For example, the following code block will return a list of all the modules and
its derived types.

.. code:: python

   for mod in proj.modules:
       for dtype in mod.derived_types:
           print(dtype.name)

(More concrete examples to follow)

For more examples, inspect the ``flint/tools`` directory, which describe the
command line tools.


How it Works
============

Flint is broken into three stages, which closely resemble compiler frontends.

1. The ``Scanner`` object takes an input stream and returns the "lexemes", the
   "words" of the grammar.  No semantic meaning is attached to them at this
   stage.

   One important feature of ``Scanner`` is that it also preserves the
   nonsemantic lexemes.  Examples include grouped whitespace, endlines, and
   comments.

   Users would generally not use the ``Scanner`` since it is a component of the
   ``Lexer``, which is described below.


2. The lexemes are passed to the ``Lexer``, which is structured as an iterator.
   It has three major responsibilities:

   1. Lexemes are identified as either semantic or *liminal*, which is our term
      for non-semantic tokens such as whitespace, comments, or statement
      separators (``;``).

   2. Lexemes are converted from lines to ``Statements``.  A statement may span
      many lines (``&``), or a line may contain many statements (``;``).  The
      ``Lexer`` will resolve these cases and return the next semantic
      ``Statement``.

   3. Preprocessing is applied at this stage.  Macro substitutions are applied,
      but the original macro name is preserved.

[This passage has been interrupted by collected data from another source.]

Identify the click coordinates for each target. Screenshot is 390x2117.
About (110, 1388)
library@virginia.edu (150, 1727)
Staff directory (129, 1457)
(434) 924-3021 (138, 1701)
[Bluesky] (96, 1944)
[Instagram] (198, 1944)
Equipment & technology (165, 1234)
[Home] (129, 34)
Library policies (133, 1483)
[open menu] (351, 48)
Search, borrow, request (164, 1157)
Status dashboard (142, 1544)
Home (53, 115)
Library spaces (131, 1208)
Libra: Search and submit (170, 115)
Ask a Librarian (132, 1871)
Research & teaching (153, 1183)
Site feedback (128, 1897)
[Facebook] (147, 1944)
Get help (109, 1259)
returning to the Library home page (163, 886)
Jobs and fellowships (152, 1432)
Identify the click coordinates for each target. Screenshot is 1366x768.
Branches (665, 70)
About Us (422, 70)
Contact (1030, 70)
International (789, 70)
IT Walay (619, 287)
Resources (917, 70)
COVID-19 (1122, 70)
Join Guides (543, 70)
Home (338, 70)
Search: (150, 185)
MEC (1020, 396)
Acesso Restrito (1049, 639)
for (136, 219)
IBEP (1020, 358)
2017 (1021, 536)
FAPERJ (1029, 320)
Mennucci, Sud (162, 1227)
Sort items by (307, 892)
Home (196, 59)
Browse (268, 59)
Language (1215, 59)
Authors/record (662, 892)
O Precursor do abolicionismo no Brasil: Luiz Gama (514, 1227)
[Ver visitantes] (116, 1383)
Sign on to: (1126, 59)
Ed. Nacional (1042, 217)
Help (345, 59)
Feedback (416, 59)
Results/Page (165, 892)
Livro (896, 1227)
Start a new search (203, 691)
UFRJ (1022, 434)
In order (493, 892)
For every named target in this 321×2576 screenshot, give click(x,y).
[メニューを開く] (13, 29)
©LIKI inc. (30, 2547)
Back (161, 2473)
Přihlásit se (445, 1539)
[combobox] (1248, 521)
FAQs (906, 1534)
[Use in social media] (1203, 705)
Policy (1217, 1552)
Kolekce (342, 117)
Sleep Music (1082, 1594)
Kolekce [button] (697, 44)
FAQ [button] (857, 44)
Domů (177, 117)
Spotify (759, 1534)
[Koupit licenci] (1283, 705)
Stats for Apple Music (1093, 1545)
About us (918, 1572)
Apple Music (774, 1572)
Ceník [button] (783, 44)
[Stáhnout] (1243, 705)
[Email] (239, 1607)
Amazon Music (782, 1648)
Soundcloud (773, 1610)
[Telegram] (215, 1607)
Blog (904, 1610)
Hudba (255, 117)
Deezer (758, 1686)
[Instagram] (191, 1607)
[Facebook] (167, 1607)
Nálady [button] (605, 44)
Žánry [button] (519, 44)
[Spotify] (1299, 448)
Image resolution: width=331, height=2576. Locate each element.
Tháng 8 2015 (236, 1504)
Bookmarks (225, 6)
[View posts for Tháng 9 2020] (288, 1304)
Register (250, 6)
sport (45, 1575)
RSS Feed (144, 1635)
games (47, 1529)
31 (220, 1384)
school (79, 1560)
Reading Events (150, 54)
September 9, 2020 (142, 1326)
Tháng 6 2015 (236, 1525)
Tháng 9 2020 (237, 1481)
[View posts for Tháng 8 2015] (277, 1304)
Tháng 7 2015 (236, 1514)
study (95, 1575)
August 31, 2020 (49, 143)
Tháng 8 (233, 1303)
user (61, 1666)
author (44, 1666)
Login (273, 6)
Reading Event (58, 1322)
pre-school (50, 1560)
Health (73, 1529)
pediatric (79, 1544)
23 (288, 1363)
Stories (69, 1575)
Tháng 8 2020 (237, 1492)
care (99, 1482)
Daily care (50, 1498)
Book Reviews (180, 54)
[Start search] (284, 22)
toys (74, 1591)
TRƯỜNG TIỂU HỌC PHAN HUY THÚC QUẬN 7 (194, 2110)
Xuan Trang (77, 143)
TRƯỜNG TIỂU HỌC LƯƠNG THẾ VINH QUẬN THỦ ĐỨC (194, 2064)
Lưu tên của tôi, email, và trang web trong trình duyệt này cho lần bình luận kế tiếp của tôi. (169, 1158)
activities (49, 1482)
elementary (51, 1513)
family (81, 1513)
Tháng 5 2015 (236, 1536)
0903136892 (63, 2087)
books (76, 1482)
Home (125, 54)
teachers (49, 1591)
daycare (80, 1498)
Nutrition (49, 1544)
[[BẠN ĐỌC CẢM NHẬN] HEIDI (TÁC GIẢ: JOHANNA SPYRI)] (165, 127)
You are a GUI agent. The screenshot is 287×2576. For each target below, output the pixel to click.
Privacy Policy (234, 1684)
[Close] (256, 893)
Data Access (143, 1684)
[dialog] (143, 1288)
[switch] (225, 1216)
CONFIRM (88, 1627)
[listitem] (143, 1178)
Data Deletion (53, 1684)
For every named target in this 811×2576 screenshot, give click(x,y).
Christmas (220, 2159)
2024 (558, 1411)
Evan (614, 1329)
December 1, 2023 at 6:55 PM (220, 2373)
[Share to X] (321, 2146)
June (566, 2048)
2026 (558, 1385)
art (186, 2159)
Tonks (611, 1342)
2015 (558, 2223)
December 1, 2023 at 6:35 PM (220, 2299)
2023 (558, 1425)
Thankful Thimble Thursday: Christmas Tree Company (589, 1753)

   Each iteration of the lexer returns a ``Statement``, which is a ``list``
   subclass containing the ``Token`` lexemes.

   Each ``Token`` contains a ``head`` and ``tail``, which point to lists of the
   "liminals" inbewteen the semantic lexemes.  This includes whitespace
   (including endlines), line breaks (``&``), statement terminators (``;``),
   and comments.  Each ``Token`` preserves its original case, but uses
   lowercase for general operations, such as comparison tests or dictionary
   keys.

   There is also a ``PToken`` subclass from preprocessed content.  These tokens
   display as the original unprocessed lexemes, but are evaluated as the
   postprocessed value.  For example, macros appear unchanged but use their
   substituted value in comparison tests.  Values from an ``#include``
   statement appear as empty strings but are returned as semantically valid
   statements.

   Although we call these "tokens", they are not quite equivalent to the tokens
   produced by a compiler's parser, since we do not yet classify them into, for
   example, identifiers or operators.  There is some advantage in deferring
   this, since most Fortran keywords can also be used as identifiers.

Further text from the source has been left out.